(AGENPARL) - Roma, 31 Luglio 2026 - La visita effettuata nell'ambito dell'iniziativa nazionale del Partito Democratico "Bisogna aver visto" ha confermato una situazione che non può più essere ignorata. Il carcere di Grosseto, struttura risalente all'Ottocento, continua a presentare gravi criticità legate agli spazi insufficienti, al sovraffollamento e alle difficili condizioni in cui sono costretti a vivere i detenuti e a operare quotidianamente il personale della Polizia Penitenziaria.
Desideriamo innanzitutto esprimere un sincero ringraziamento alla direttrice dell'istituto e a tutte le donne e gli uomini della Polizia Penitenziaria, insieme agli operatori che ogni giorno prestano servizio all'interno della struttura.

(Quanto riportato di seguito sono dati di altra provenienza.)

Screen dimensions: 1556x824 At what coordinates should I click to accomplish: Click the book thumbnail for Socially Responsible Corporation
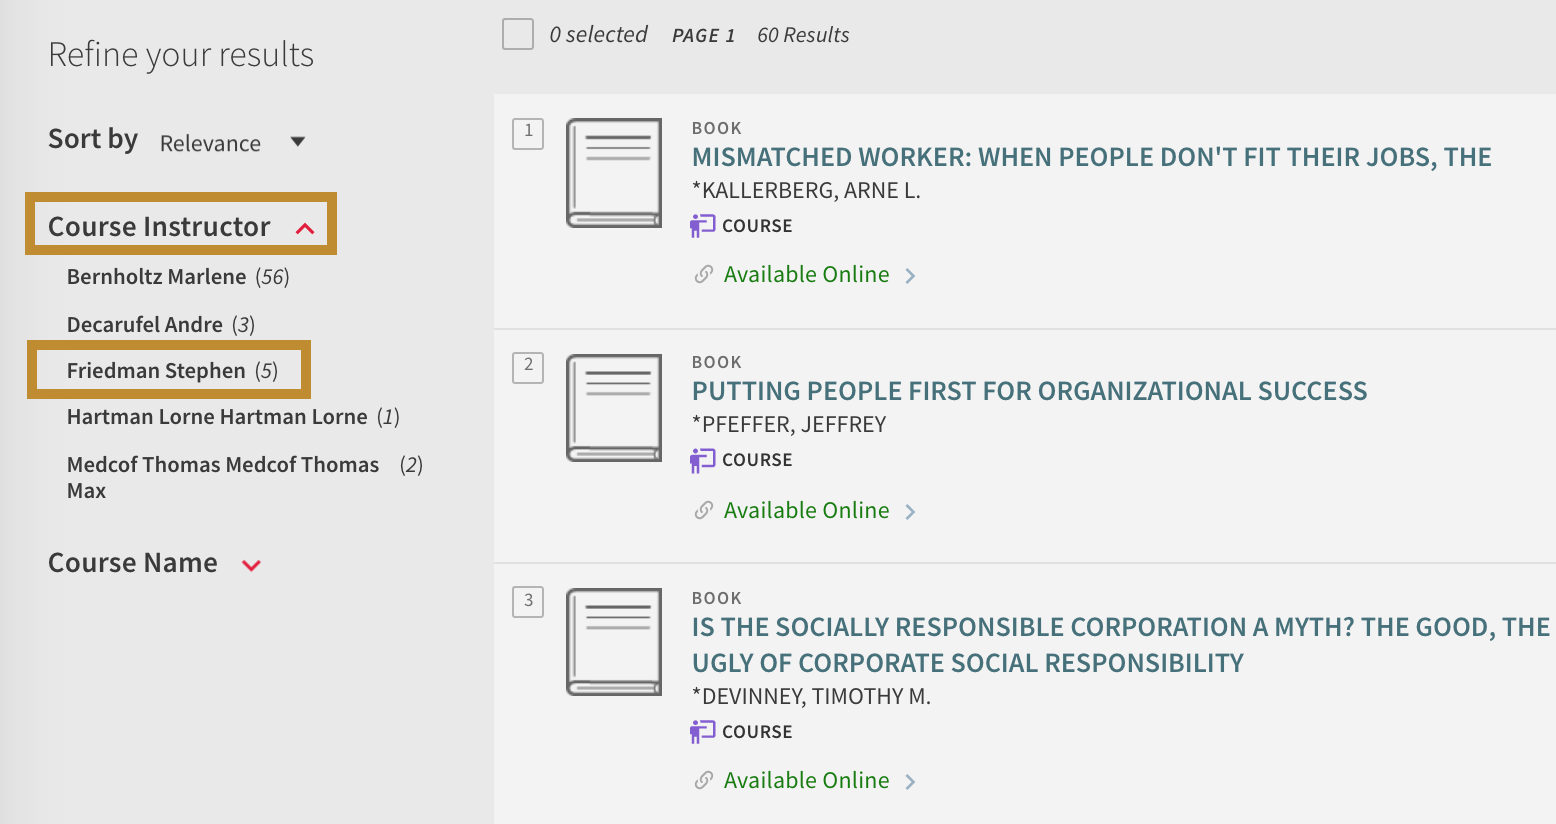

Nonostante le evidenti difficoltà organizzative e strutturali, con grande professionalità, senso dello Stato e spirito di sacrificio continuano a garantire sicurezza, ordine e dignità, mantenendo un ambiente decoroso e pulito e riuscendo, con il loro impegno quotidiano, a limitare le criticità che interessano il carcere di Grosseto.
Il Partito Democratico ribadisce che la certezza della pena deve andare di pari passo con il rispetto della dignità della persona e con un reale percorso di recupero e reinserimento sociale, come previsto dall'articolo 27 della Costituzione. Per questo è indispensabile investire nel sistema penitenziario, garantendo strutture moderne, organici adeguati e spazi destinati alla formazione, al lavoro e ai percorsi trattamentali.
In questo contesto, il progetto del nuovo carcere di Grosseto rappresenta una risposta concreta e strategica.
La riconversione dell'ex caserma Rotilio Barbetti in un moderno istituto penitenziario da oltre 200 posti, con un investimento di 11,6 milioni di euro, consentirebbe di superare definitivamente i limiti dell'attuale struttura, offrendo condizioni più dignitose ai detenuti, migliori ambienti di lavoro per il personale e un modello penitenziario più moderno, efficiente e realmente orientato al recupero della persona.
Riteniamo che il Governo Meloni e il Ministro della Giustizia Carlo Nordio debbano imprimere una decisa accelerazione alla realizzazione di quest'opera. Secondo il Partito Democratico, il progetto attende ancora un concreto impulso operativo e Grosseto non può permettersi ulteriori rinvii.
La realizzazione del nuovo istituto penitenziario rappresenterebbe un investimento fondamentale per l'intero territorio, migliorando la sicurezza, le condizioni di lavoro degli operatori, la qualità della detenzione e l'efficacia dei percorsi di rieducazione e reinserimento sociale previsti dalla Costituzione.
Investire nel nuovo carcere significa investire in una giustizia più efficiente, più umana e più sicura, dando finalmente a Grosseto una struttura all'altezza delle esigenze del territorio e di chi, ogni giorno, vi presta servizio con competenza e dedizione.
Così Marco Simiani, deputato del Pd, Gabriella Capone, responsabile Inclusione e legalita' del Pd di Grosseto e Luca Bernazzani responsabile Sicurezza Urbana del Pd di Grosseto.